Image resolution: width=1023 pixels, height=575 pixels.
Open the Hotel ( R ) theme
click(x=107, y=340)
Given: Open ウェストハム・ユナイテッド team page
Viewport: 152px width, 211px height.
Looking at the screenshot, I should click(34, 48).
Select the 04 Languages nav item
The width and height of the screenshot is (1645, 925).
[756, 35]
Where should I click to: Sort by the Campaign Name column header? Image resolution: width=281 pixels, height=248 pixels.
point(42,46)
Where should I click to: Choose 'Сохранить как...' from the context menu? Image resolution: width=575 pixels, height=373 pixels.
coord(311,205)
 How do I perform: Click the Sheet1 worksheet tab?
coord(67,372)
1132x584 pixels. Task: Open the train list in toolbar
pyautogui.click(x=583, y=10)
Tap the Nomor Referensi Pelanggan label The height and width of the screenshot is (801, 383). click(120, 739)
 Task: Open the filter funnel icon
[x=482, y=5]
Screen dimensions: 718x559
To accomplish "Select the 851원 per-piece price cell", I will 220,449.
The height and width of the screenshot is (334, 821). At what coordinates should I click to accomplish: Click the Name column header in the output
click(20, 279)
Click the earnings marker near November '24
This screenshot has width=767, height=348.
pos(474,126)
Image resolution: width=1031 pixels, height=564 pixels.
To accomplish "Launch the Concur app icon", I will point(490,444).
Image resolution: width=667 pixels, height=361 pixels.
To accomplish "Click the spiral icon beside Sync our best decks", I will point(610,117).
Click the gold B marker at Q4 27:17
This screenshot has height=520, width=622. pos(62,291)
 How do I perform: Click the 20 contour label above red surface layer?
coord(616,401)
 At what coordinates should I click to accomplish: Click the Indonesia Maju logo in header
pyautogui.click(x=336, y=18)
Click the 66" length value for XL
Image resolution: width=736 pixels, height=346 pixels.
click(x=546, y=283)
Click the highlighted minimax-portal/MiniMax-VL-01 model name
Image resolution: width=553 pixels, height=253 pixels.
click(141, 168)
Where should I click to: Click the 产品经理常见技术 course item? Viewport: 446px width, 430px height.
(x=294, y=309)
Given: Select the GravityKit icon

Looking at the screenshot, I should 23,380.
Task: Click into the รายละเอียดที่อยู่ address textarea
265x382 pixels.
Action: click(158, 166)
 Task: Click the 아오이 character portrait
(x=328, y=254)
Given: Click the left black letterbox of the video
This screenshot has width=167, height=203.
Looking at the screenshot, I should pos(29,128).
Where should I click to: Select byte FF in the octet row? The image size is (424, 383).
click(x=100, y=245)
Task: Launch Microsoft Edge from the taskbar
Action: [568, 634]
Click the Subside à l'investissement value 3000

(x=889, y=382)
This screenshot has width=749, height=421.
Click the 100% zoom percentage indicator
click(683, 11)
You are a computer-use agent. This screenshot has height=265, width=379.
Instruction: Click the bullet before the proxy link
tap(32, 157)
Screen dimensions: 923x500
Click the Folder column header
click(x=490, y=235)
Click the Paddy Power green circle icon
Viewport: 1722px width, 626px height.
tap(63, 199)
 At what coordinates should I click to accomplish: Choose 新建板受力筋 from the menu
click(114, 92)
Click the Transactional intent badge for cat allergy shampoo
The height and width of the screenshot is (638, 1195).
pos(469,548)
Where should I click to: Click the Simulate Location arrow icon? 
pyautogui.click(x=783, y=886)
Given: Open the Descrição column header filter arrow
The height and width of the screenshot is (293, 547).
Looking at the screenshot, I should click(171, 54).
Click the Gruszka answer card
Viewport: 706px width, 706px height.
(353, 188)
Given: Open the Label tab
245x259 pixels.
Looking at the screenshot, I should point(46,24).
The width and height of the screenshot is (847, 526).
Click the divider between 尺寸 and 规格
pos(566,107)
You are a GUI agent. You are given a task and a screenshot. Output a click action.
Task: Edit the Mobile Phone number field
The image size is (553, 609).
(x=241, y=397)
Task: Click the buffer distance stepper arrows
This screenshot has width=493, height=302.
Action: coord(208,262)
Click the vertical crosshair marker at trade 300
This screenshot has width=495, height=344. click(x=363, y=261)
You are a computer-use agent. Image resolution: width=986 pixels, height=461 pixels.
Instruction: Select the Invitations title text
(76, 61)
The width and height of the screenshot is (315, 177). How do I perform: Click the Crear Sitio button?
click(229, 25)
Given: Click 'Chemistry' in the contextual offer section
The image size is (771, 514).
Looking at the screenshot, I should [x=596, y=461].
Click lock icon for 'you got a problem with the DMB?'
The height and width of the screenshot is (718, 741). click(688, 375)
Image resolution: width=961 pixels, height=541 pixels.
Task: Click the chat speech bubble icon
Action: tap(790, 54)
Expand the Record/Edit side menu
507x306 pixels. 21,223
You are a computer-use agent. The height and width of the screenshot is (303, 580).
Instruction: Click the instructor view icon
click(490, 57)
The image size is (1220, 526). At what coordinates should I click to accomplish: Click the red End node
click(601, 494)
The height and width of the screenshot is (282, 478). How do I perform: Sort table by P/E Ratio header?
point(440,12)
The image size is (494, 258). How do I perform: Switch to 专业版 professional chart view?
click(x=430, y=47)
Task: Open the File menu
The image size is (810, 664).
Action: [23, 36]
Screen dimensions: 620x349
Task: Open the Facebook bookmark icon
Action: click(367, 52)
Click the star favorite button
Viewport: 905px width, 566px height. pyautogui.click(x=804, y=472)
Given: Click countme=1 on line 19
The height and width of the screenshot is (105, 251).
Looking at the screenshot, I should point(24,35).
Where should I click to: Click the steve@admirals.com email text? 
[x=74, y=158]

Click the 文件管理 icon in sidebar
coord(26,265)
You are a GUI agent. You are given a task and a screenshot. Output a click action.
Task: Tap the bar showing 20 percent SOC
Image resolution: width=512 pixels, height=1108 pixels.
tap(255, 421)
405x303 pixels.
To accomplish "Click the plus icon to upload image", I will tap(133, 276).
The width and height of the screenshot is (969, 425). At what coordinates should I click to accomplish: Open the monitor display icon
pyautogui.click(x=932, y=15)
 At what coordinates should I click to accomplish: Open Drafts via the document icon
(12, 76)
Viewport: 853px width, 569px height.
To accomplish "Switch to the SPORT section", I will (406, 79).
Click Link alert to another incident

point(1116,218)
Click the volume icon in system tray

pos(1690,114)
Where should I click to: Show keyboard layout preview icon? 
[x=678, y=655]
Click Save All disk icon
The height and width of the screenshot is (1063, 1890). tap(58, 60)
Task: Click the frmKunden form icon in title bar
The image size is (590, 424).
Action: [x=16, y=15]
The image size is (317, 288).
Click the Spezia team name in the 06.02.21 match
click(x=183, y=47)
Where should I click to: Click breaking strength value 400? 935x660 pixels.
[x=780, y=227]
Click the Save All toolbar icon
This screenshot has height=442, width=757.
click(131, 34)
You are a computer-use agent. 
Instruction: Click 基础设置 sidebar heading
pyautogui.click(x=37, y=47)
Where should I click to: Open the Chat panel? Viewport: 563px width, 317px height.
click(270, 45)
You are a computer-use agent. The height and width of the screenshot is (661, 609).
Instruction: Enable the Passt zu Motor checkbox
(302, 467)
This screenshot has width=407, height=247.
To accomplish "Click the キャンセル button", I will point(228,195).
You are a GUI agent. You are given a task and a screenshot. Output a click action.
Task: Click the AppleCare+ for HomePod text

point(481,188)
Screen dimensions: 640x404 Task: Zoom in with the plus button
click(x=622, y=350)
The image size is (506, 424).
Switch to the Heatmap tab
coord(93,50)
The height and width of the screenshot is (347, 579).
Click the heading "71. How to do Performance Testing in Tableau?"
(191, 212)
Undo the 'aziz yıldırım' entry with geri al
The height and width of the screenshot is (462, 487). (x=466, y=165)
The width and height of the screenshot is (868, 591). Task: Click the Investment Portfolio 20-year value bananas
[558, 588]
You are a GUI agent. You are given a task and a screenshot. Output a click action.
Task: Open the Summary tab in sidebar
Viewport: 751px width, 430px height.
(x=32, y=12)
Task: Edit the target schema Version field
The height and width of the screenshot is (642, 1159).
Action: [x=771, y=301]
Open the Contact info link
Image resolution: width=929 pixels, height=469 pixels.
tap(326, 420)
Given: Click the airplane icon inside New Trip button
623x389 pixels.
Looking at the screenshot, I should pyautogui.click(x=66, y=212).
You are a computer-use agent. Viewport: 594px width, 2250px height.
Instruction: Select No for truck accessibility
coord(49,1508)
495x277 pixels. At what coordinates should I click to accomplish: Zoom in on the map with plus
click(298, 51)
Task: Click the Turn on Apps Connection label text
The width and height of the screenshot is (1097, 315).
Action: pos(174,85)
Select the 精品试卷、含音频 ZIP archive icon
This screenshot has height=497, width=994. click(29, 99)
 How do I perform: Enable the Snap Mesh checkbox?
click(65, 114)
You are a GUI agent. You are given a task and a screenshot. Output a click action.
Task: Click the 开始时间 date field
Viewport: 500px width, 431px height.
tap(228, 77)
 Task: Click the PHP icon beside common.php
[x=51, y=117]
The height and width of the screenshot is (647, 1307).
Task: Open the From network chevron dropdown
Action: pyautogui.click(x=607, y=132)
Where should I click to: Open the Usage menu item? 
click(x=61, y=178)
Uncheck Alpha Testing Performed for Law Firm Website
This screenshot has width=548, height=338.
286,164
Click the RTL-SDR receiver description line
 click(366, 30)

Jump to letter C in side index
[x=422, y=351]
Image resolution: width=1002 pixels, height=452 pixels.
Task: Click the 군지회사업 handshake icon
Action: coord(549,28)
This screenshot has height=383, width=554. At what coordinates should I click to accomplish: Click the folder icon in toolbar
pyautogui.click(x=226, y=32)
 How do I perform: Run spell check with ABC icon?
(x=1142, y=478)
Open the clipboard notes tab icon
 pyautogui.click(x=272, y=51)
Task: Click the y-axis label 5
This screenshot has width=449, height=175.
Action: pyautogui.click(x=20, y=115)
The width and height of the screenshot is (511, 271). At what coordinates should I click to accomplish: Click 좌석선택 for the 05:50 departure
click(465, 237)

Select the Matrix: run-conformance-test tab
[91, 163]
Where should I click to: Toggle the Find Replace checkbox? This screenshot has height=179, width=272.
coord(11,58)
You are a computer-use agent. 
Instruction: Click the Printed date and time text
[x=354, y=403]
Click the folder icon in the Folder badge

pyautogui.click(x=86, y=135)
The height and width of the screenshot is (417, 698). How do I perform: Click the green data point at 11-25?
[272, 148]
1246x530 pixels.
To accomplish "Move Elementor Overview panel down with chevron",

━━━━━━━━━━━━━━━━

### Requirement
Lay out the data from its first line through the line containing "pyautogui.click(x=336, y=18)" as a Markdown table with the columns Row and Line. Give each line a row number, and leave out any blank lines.

### Solution for this task
| Row | Line |
|---|---|
| 1 | Image resolution: width=1023 pixels, height=575 pixels. |
| 2 | Open the Hotel ( R ) theme |
| 3 | click(x=107, y=340) |
| 4 | Given: Open ウェストハム・ユナイテッド team page |
| 5 | Viewport: 152px width, 211px height. |
| 6 | Looking at the screenshot, I should click(34, 48). |
| 7 | Select the 04 Languages nav item |
| 8 | The width and height of the screenshot is (1645, 925). |
| 9 | [756, 35] |
| 10 | Where should I click to: Sort by the Campaign Name column header? Image resolution: width=281 pixels, height=248 pixels. |
| 11 | point(42,46) |
| 12 | Where should I click to: Choose 'Сохранить как...' from the context menu? Image resolution: width=575 pixels, height=373 pixels. |
| 13 | coord(311,205) |
| 14 |  How do I perform: Click the Sheet1 worksheet tab? |
| 15 | coord(67,372) |
| 16 | 1132x584 pixels. Task: Open the train list in toolbar |
| 17 | pyautogui.click(x=583, y=10) |
| 18 | Tap the Nomor Referensi Pelanggan label The height and width of the screenshot is (801, 383). click(120, 739) |
| 19 |  Task: Open the filter funnel icon |
| 20 | [x=482, y=5] |
| 21 | Screen dimensions: 718x559 |
| 22 | To accomplish "Select the 851원 per-piece price cell", I will 220,449. |
| 23 | The height and width of the screenshot is (334, 821). At what coordinates should I click to accomplish: Click the Name column header in the output |
| 24 | click(20, 279) |
| 25 | Click the earnings marker near November '24 |
| 26 | This screenshot has width=767, height=348. |
| 27 | pos(474,126) |
| 28 | Image resolution: width=1031 pixels, height=564 pixels. |
| 29 | To accomplish "Launch the Concur app icon", I will point(490,444). |
| 30 | Image resolution: width=667 pixels, height=361 pixels. |
| 31 | To accomplish "Click the spiral icon beside Sync our best decks", I will point(610,117). |
| 32 | Click the gold B marker at Q4 27:17 |
| 33 | This screenshot has height=520, width=622. pos(62,291) |
| 34 |  How do I perform: Click the 20 contour label above red surface layer? |
| 35 | coord(616,401) |
| 36 |  At what coordinates should I click to accomplish: Click the Indonesia Maju logo in header |
| 37 | pyautogui.click(x=336, y=18) |